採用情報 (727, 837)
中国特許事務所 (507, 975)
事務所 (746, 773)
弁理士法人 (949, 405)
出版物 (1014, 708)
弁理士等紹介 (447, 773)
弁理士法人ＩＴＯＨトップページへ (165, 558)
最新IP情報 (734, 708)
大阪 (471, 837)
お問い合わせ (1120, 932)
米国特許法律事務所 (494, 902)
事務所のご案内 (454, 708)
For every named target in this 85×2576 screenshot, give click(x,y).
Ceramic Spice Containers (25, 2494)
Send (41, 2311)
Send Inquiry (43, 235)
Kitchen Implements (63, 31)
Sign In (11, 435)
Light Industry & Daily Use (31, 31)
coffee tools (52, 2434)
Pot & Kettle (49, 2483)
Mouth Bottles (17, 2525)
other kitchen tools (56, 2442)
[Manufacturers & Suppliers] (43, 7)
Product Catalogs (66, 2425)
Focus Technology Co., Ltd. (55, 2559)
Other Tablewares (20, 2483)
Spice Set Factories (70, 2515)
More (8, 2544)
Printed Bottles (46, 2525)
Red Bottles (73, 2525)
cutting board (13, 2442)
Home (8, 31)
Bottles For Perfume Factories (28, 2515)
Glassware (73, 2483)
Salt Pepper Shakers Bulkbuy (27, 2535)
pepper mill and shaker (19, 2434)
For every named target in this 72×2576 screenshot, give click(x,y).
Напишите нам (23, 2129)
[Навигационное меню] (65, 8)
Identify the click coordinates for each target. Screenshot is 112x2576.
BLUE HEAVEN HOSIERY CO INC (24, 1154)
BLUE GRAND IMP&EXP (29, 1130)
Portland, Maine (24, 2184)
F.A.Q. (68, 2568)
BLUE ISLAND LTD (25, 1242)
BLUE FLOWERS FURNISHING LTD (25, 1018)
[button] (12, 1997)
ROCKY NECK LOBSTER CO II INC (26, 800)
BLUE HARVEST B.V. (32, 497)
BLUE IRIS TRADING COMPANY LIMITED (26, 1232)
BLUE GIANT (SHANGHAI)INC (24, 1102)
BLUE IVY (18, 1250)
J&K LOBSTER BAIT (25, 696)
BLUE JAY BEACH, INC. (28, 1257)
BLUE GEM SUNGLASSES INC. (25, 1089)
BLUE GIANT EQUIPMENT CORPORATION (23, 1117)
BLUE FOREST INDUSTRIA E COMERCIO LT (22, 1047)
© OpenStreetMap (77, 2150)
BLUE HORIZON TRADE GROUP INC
· · · · ·
:: ASSIGNED TASK ::
Count the lines of the data above where the string "give" shows up; reply with the number only.

:: COMPLETED TASK ::
2